The twenty-third installment in the James Bond film franchise, Skyfall, debuted last week in the U.S. to strong reviews and packed houses. It’s worthy of the praise as one of the best Bond films ever.
Skyfall is a long-awaited oasis for Bond fans, with numerous references to previous Bond films, beautiful visuals, and all the clichés James Bond movies are known for- but better. Skyfall reenergizes the Bond franchise with great plot, fantastic cinematography and opulent visual style. What is noteworthy about Skyfall is that, unlike some Bond films, it actually does elevate the Bond film franchise to a much-needed new level while paying homage to the existing films in a subtle and dignified way. Add incredible visuals and you have a holiday blockbuster and one of the best Bond films ever, a delight following the dingy and depressing Quantum of Solice.

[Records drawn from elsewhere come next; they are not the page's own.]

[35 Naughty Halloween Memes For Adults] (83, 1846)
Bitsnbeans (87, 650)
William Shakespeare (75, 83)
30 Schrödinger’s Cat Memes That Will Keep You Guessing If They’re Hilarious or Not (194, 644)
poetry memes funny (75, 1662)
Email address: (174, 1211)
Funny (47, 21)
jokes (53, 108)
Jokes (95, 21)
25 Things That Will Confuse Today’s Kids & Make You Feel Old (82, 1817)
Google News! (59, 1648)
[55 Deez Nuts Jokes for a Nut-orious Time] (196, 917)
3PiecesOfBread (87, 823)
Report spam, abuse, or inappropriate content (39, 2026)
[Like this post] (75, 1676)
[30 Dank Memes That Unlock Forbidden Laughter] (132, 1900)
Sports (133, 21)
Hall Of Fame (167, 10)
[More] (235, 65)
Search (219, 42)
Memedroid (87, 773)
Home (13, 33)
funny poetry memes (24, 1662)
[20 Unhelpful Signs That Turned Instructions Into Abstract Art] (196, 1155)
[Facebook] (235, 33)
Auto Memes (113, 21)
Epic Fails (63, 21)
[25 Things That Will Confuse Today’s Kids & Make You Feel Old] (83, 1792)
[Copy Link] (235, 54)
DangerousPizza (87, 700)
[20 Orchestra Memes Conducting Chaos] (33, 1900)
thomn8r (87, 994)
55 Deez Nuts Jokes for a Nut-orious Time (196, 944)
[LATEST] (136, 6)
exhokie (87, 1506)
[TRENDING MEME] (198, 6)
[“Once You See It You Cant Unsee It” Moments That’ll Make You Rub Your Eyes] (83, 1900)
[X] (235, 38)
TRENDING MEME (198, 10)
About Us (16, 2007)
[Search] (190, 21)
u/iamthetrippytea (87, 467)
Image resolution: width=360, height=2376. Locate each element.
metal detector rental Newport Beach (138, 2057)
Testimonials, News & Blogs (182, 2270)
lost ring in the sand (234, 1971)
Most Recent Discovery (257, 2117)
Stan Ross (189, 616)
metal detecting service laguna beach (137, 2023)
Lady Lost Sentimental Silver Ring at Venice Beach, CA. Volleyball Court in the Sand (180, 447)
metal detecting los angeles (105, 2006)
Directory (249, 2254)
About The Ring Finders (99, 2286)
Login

The imagery in Skyfall is captivating, no small feat in the age of advanced computer generated imagery that often looks phony. What sets Skyfall apart is photography, composition and creativity, not just lavish computer generated imagery, which is applied sparingly and convincingly with perhaps one exception, a slightly clunky if typically “Bond” scene when monitor lizards attack Bond and an assailant.
The Bond film franchise is about clichés, some of them Fleming and Bond originated, others quite openly borrowed from other films and other series. Director Sam Mendes and Barbara Broccoli of Bond film fame were obviously influenced by the “Bourne” film series as some of the scenes are a bit close to beach scenes in Goa, India from The Bourne Supremacy. Nonetheless, those scenes were good for Bourne, and they are good for Bond too. Apparently another cliché of disenfranchised film spies is a temporary respite in the beatnik beach communities of India.
Opening scene stunts, titles and the theme song are a staple of Bond films and this one returns faithfully to the first five-minute formula of previous bond films. The opening stunts are masterful, if borrowed, and refreshingly free of any clunky effects. They wrecked a lot of cars and broke things to film the opening sequence. Opening titles are a treat with Adele’s theme song as a fitting soundtrack, among the very best from previous Bond theme songs. It’s been in the top five songs of the British charts for five weeks. The graphics revisit previous Bond movies and make the avid Bond fan feel at home.
Visuals like this fight scene in front of a giant, deadly jellyfish projected onto a skyscraper in Shanghai make Skyfall a breathtaking treat.
One masterful scene is the brutal fight that unfolds against a massive Portuguese man-of-war laser graphic being projected on a skyscraper in Shanghai. It’s beautiful Bond style. Add to that the sweeping landscapes that are visually opulent in style and composition, such as the arrival scene in Macau, and you have one of the best Bond travelogues ever. Lighting is used in many scenes in place of overblown digital effects to achieve a more elegant and authentic appearance. All of it is done in the stylized visuals Ian Fleming was known for in his writing. Fleming would approve of Skyfall.
The pace of Skyfall is snappy with the typical Bond globetrotting locations shot on location in the United Kingdom, India (where the production crew ran into trouble with the state government early on), China and Turkey.
While nearly all of Skyfall is masterful, Berenice Marlohe misses the mark as a captivating Bond girl in here role as “Severine”.
What is missing from Skyfall is a developed and captivating Bond girl character. While Berenice Marlohe as Severine makes a stab at the mandatory Bond girl cliché role, her character in the movie is minor, somewhat mercifully so, as Marlohe lacks allure and personality as a Bond girl. She is, like some Bond girls, merely a victim.
A character who shares the spotlight with Bond to the greatest degree ever is the previously underused Dame Judy Dench as “M”. Dench is the best “M” in the modern Bond era and interprets the character masterfully across her seven appearances in Bond films as “M”. She takes a more active role in Skyfall and provides a new conduit to the next generation of Bond films.
If you are a Bond fan you will love Skyfall. In the two public screenings I attended the theatre was packed. It was obvious who the Bond fans were from their reaction to scenes with reference to previous films. This Bond has won Bond fans over. The local Hollywood Reporter projected $80M in ticket sales for the opening weekend. For moviegoers who aren’t rampant Bond fans it is an elegant and visual action film that provides a delightful escape and a visual vacation from lesser films. Skyfall adds momentum back to the Bond film series after losing steam with Quantum of Solace and the four-year hiatus from MGM’s financial problems during the recession.
Skyfall is the perfect extension of the Bond series, a worthy celebration of its 50th anniversary and a must see holiday film. It’s a strong assertion that Bond is, indeed, back.